All lines from the one bearing "Open Messaging chat bubble icon" through the end of the data below must be printed exactly as they stand, with pictures removed.

DATA section start

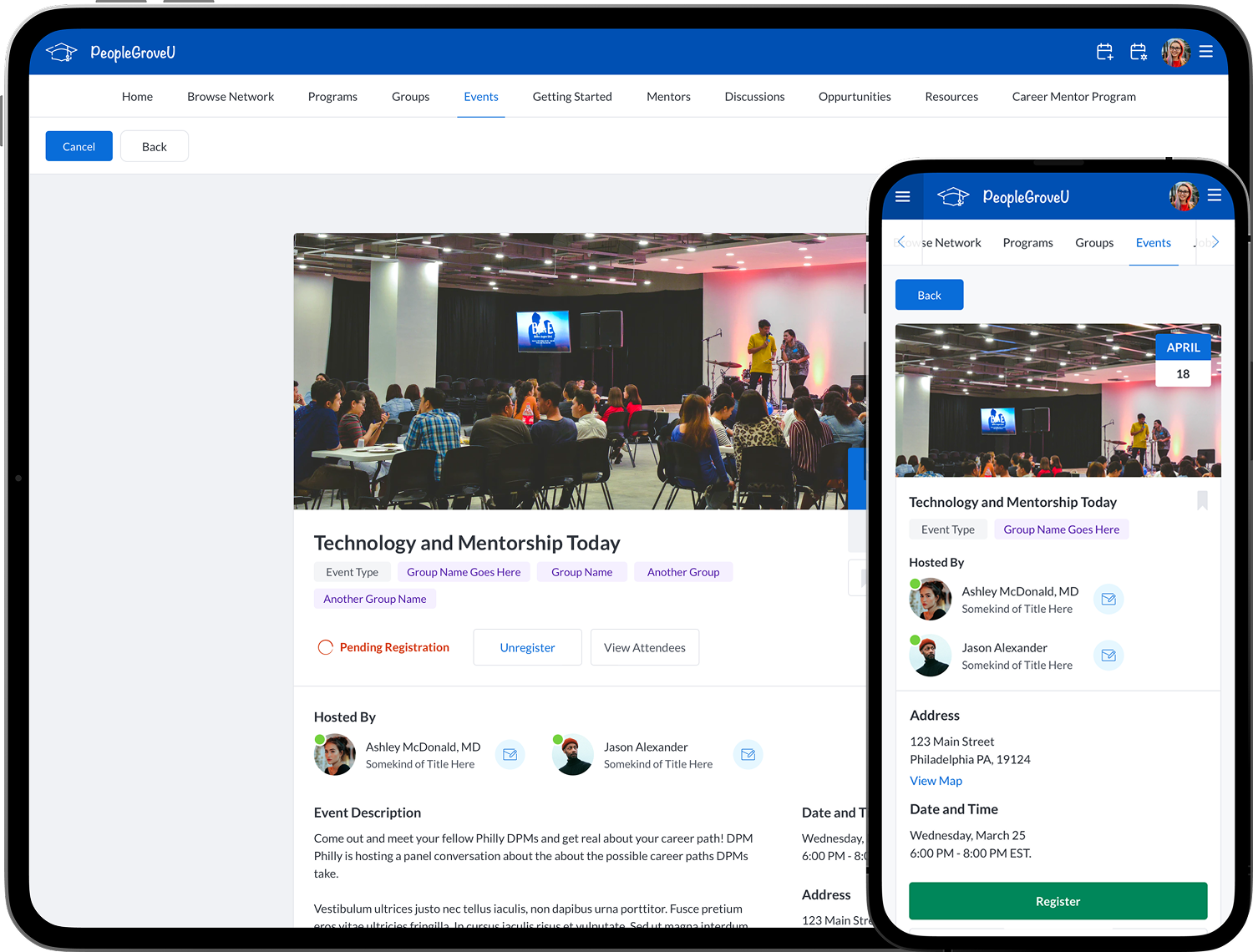Select the Group Name Goes Here tag on tablet

pyautogui.click(x=464, y=572)
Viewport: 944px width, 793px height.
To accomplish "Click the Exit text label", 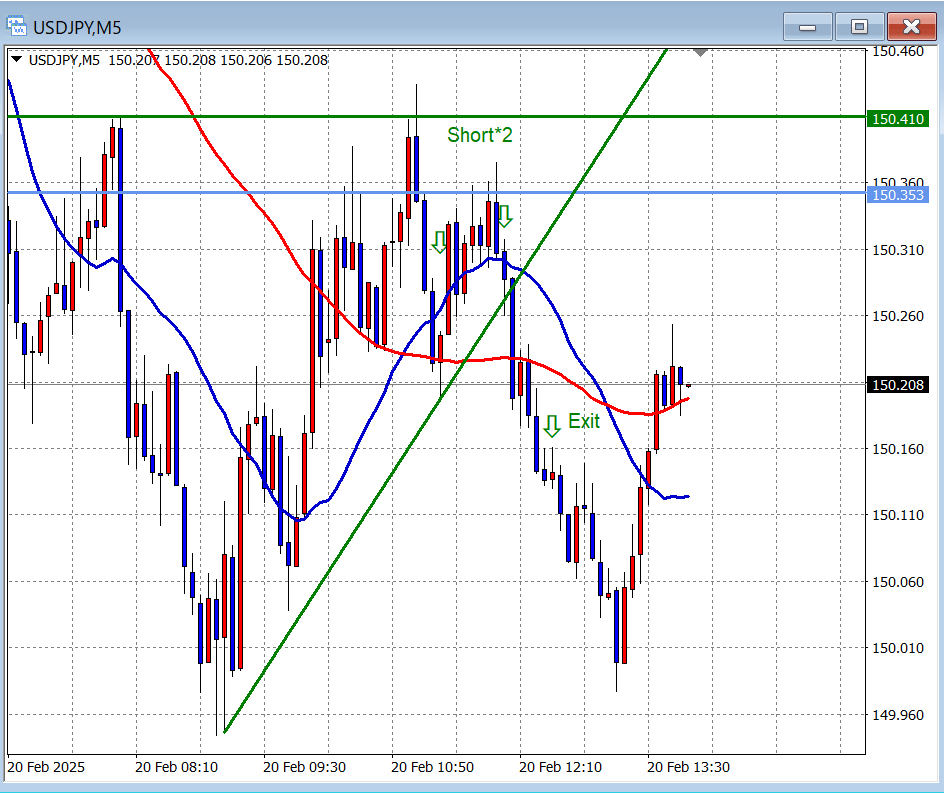I will pos(584,421).
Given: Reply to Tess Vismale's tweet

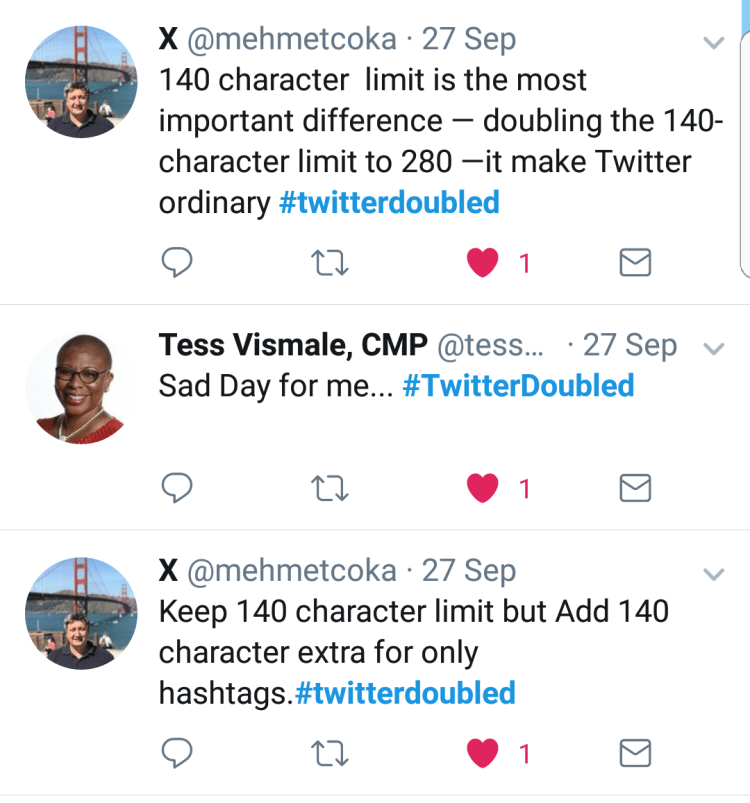Looking at the screenshot, I should click(x=176, y=488).
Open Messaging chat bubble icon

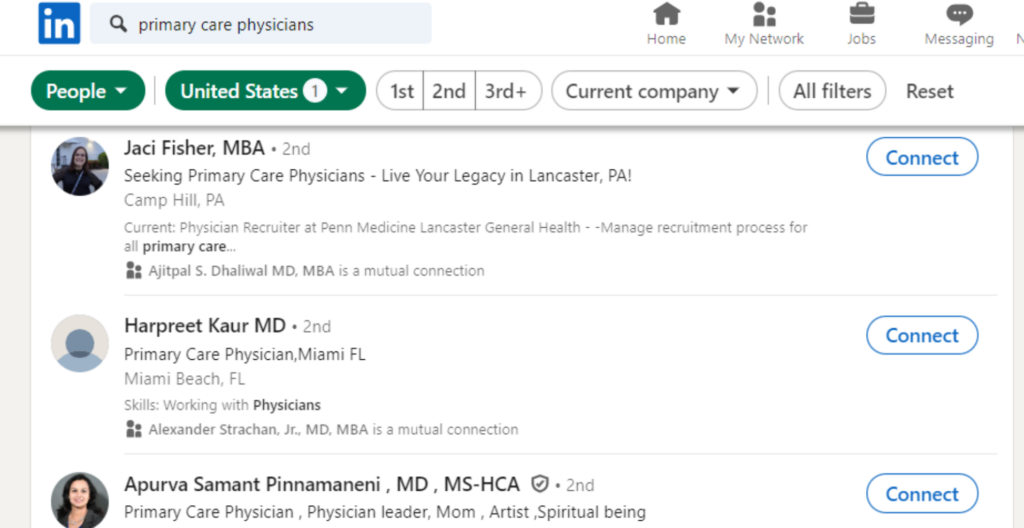tap(959, 15)

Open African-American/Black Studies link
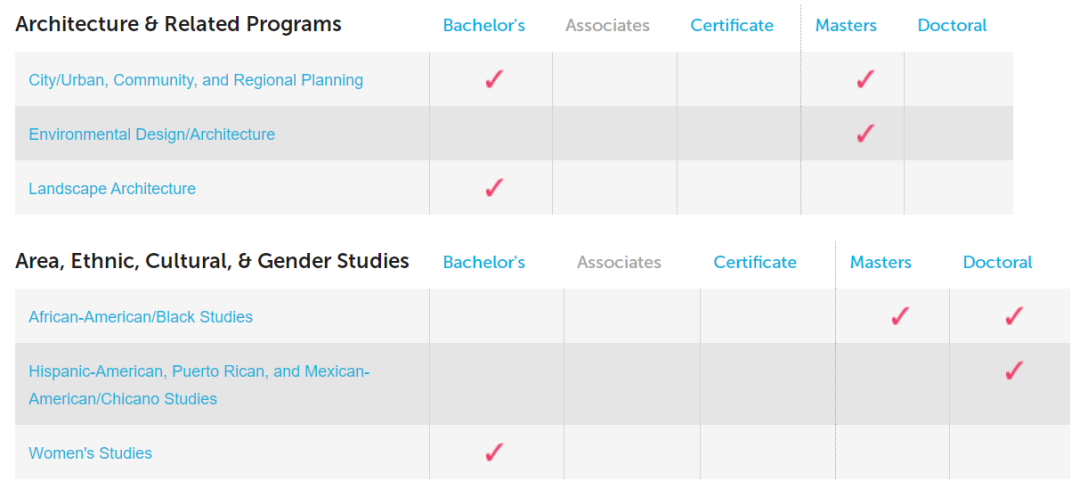(x=141, y=317)
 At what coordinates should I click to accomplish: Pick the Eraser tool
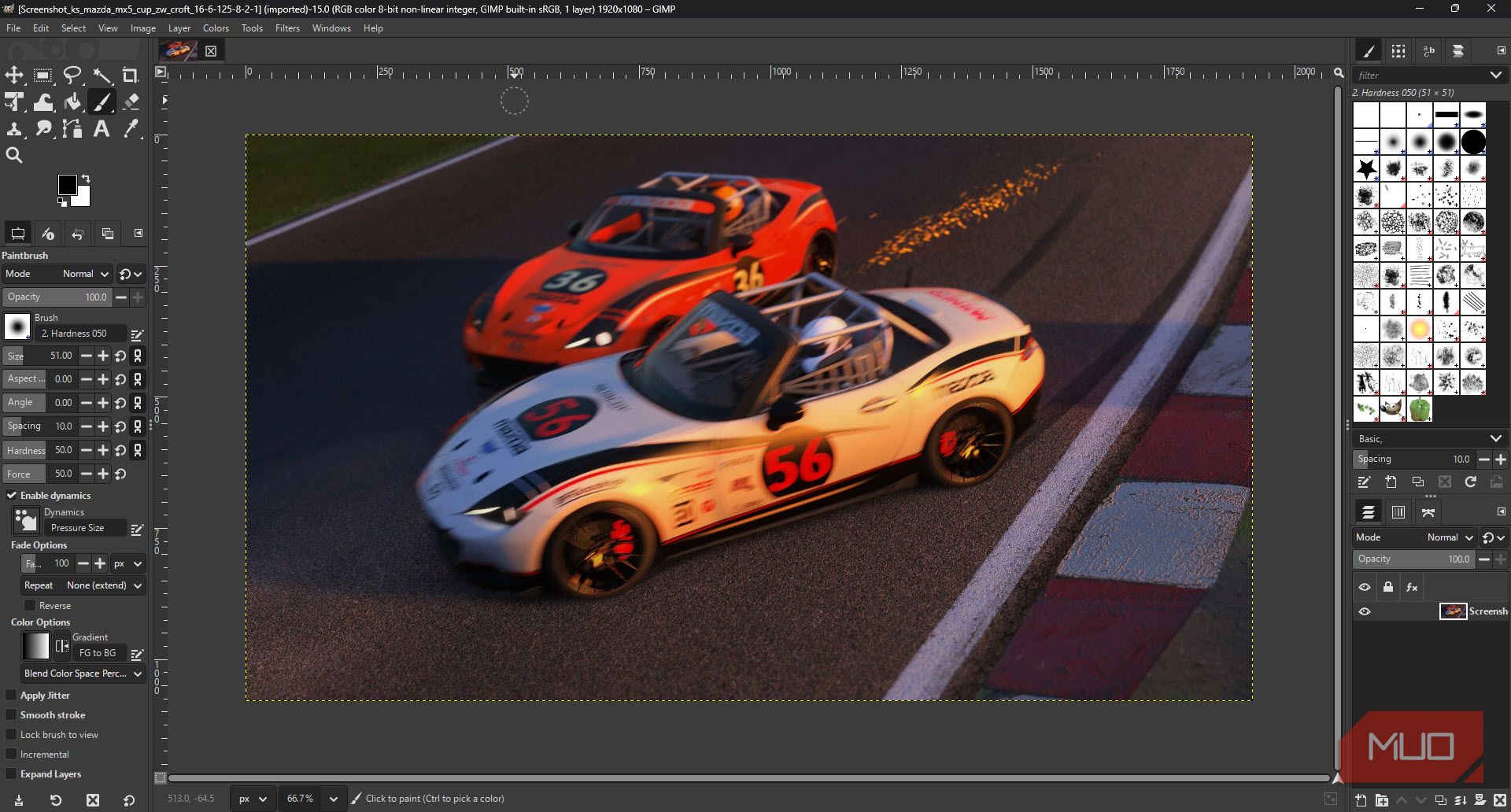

DATA section end

### WRITTEN RESPONSE
Open Messaging chat bubble icon

tap(959, 15)

Open African-American/Black Studies link
(x=141, y=317)
 At what coordinates should I click to accomplish: Pick the Eraser tool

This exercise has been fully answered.